Cualquiera que hubiera pisado tierra neozelandesa hace un milenio habría descubierto un verdadero paraíso ornitológico poblado de seres emplumados de todo tipo que evolucionaban sin la sombra de un mamífero depredador.
Pero la llegada de las poblaciones polinesias en el siglo XIII y luego de los europeos cambió la situación. Las ratas eliminaron petreles y rales. Los ratones mordisquearon todas las semillas y bayas, dejando poco para que los pájaros picotearan.
Las zarigüeyas, introducidas por su pelaje, despojaron los árboles. Los conejos se reprodujeron tan rápido que devoraron prados y potreros. Y los armiños, importados para acabar con los conejos, segaron a las poblaciones de aves de caverna, zorzales, lechuzas y codornices.
Así se desplomó la cantidad de aves endémicas de Nueva Zelanda que no vuelan, como el kakapo y el kiwi. Sólo quedan unos 70.000 kiwis silvestres, según el Ministerio de Conservación, encargado de preservar el patrimonio natural e histórico del país.
Y aunque el ‘apterygiforme’ es un verdadero símbolo del país, pocos neozelandeses han visto a esta ave en la naturaleza, con su pico largo, plumaje parduzco y alas demasiado pequeñas para volar.
Pero gracias a más de 90 iniciativas a escala nacional desarrolladas para protegerla, su población crece nuevamente.
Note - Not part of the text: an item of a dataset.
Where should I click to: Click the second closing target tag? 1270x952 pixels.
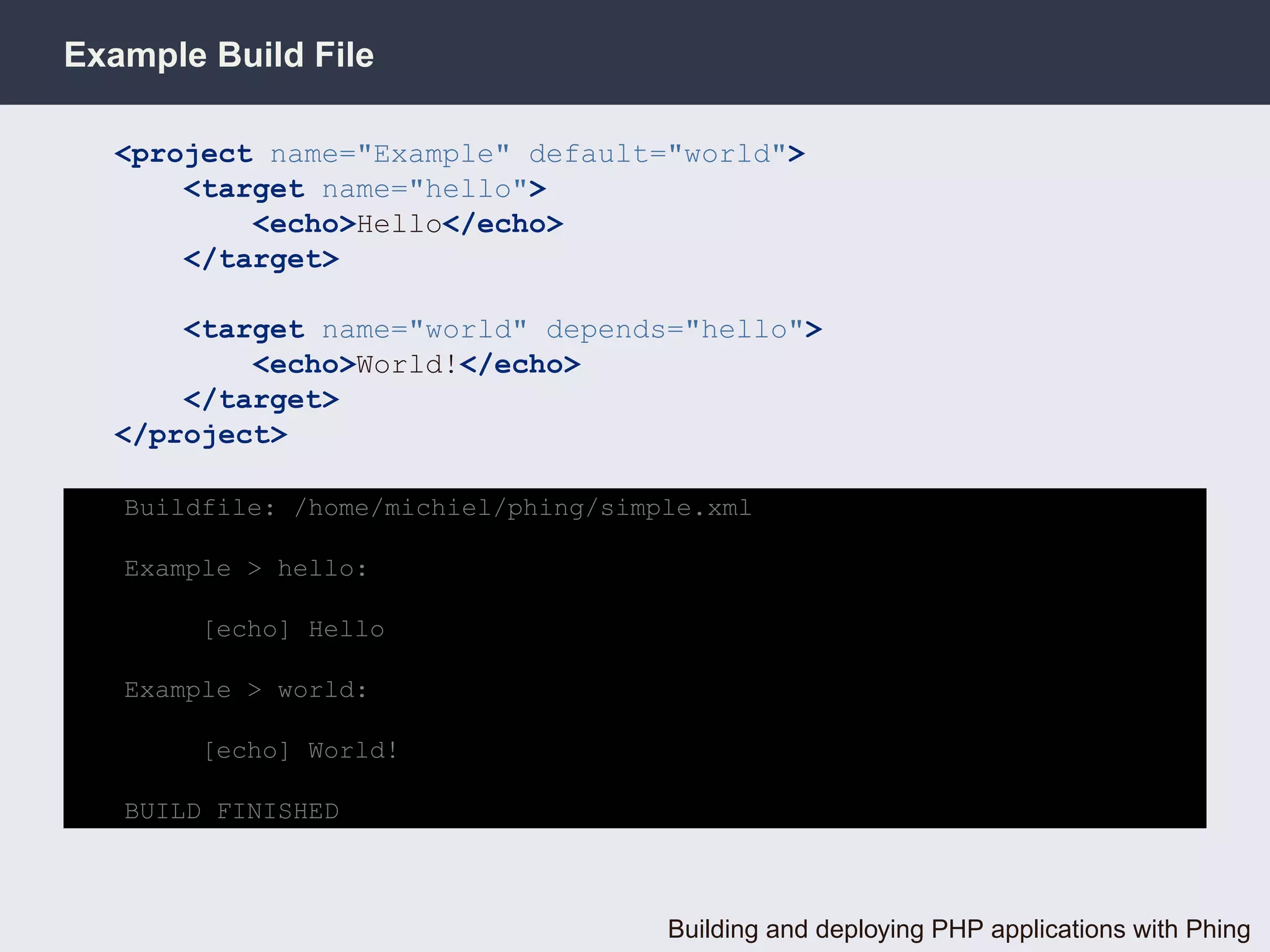(x=261, y=400)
Entre ellas se encuentra Capital Kiwi Project, una organización benéfica dotada con millones de dólares neozelandeses, provenientes de subvenciones gubernamentales y donaciones privadas.
Vínculo especial
En Nueva Zelanda, “tenemos un vínculo especial con el kiwi”, explica a AFP el fundador y gerente del proyecto, Paul Ward.
Los kiwis “están en el corazón del mito maori”. Ya se trate de “nuestros equipos deportivos, de rugby, de defensa e, incluso cuando vamos al extranjero, nos llaman kiwis”.
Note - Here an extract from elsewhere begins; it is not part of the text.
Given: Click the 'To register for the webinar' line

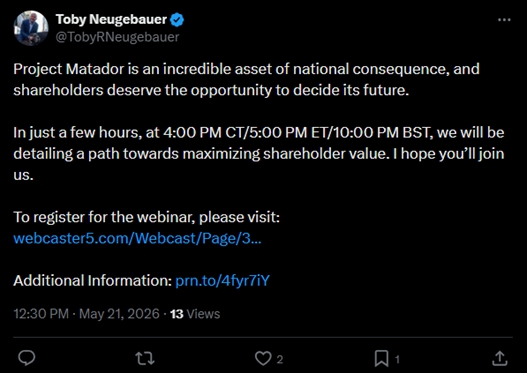Looking at the screenshot, I should (x=147, y=217).
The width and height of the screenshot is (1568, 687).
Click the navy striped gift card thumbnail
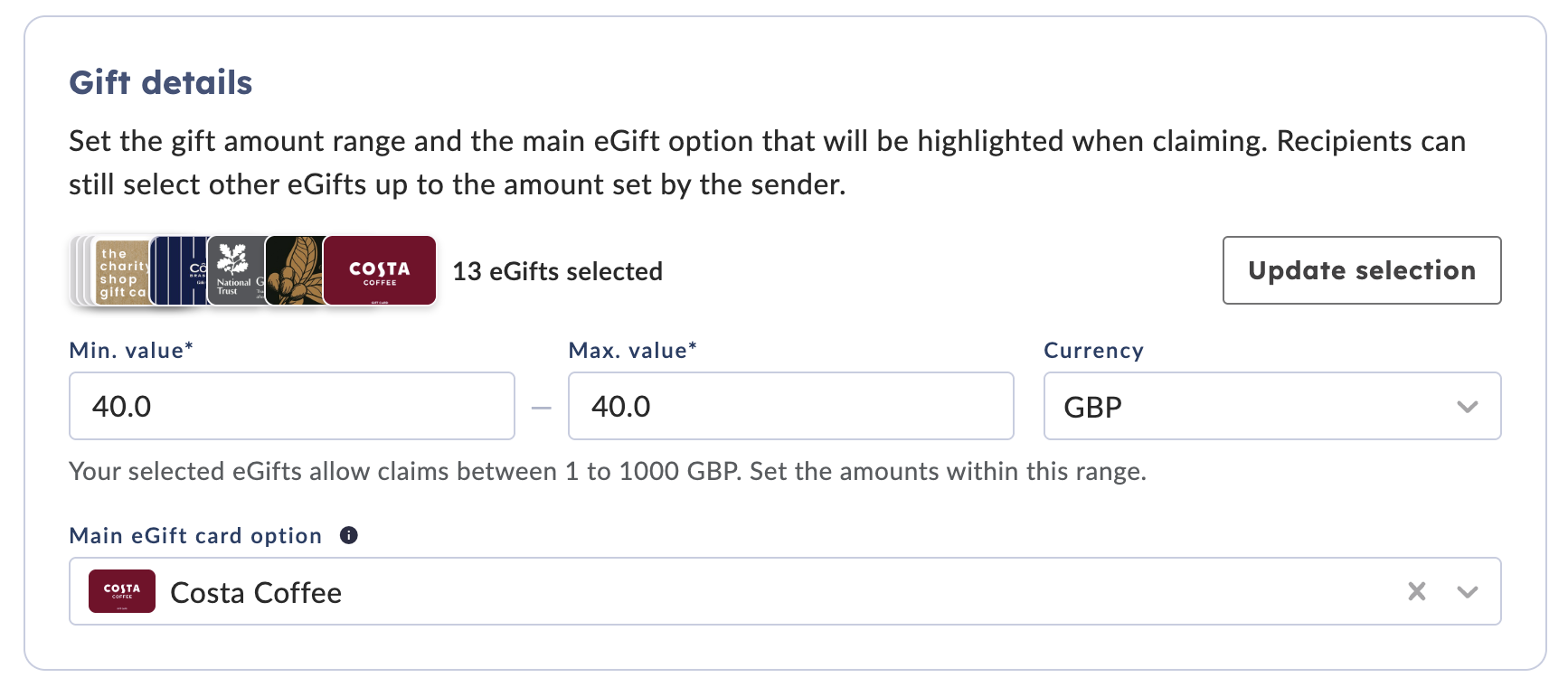(179, 270)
“Son robustos, resistentes, adaptables, todos valores asociados con los neozelandeses. Pero la mayoría de nosotros nunca hemos visto un solo kiwi”.
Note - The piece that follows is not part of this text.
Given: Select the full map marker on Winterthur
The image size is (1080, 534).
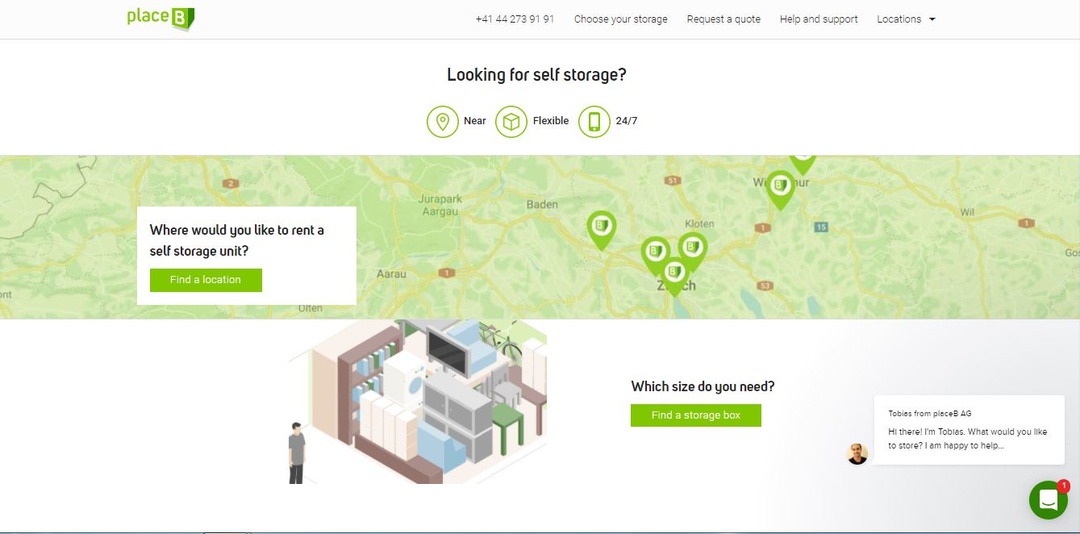Looking at the screenshot, I should click(780, 187).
Los kiwis silvestres desaparecieron de la región de Wellington hace más de un siglo, según Paul Ward. Por eso, trabajaron de manera sostenida para salvarlos, atacando primero a sus depredadores naturales. Luego enseñaron a los perros locales a pasear lejos de ellos.
El grupo también declaró la guerra a los armiños, porque si bien los kiwi adulto pueden defenderse de ellos con sus fuertes patas y sus garras afiladas, un polluelo es incapaz, explica Ward.
Colocaron más de 4.500 trampas en un área equivalente a unos 43.000 campos de fútbol en las colinas que rodean Wellington, logrando la captura de 1.000 armiños.
Tras “la eliminación de los armiños”, explica Ward, el número de estos depredadores se redujo lo suficiente como para permitir, en noviembre de 2022, liberar un primer grupo de kiwis, que fue cuidadosamente transportado a lo largo de 500 kilómetros desde un criadero en cautiverio hasta una escuela en Wellington.
Un silencio se apoderó de la multitud, cuando se soltó el primer pájaro frente a 400 personas que nunca antes habían visto kiwis, cuenta Paul Ward.
Nuestro deber
El seguimiento regular muestra que a esta primera generación evoluciona bien. Ward explica que han aumentado de peso tras dos meses en libertad, gracias a que “hay comida de sobra para ellos en estos cerros”
Durante los próximos cinco años, el proyecto tiene como objetivo liberar 250 aves e incorporar su característico grito estridente en la vida cotidiana de los habitantes de las afueras de la capital.
“Es nuestro deber velar por el animal que nos dio su nombre”, considera. De lo contrario “mereceremos ser rebautizados como idiotas”.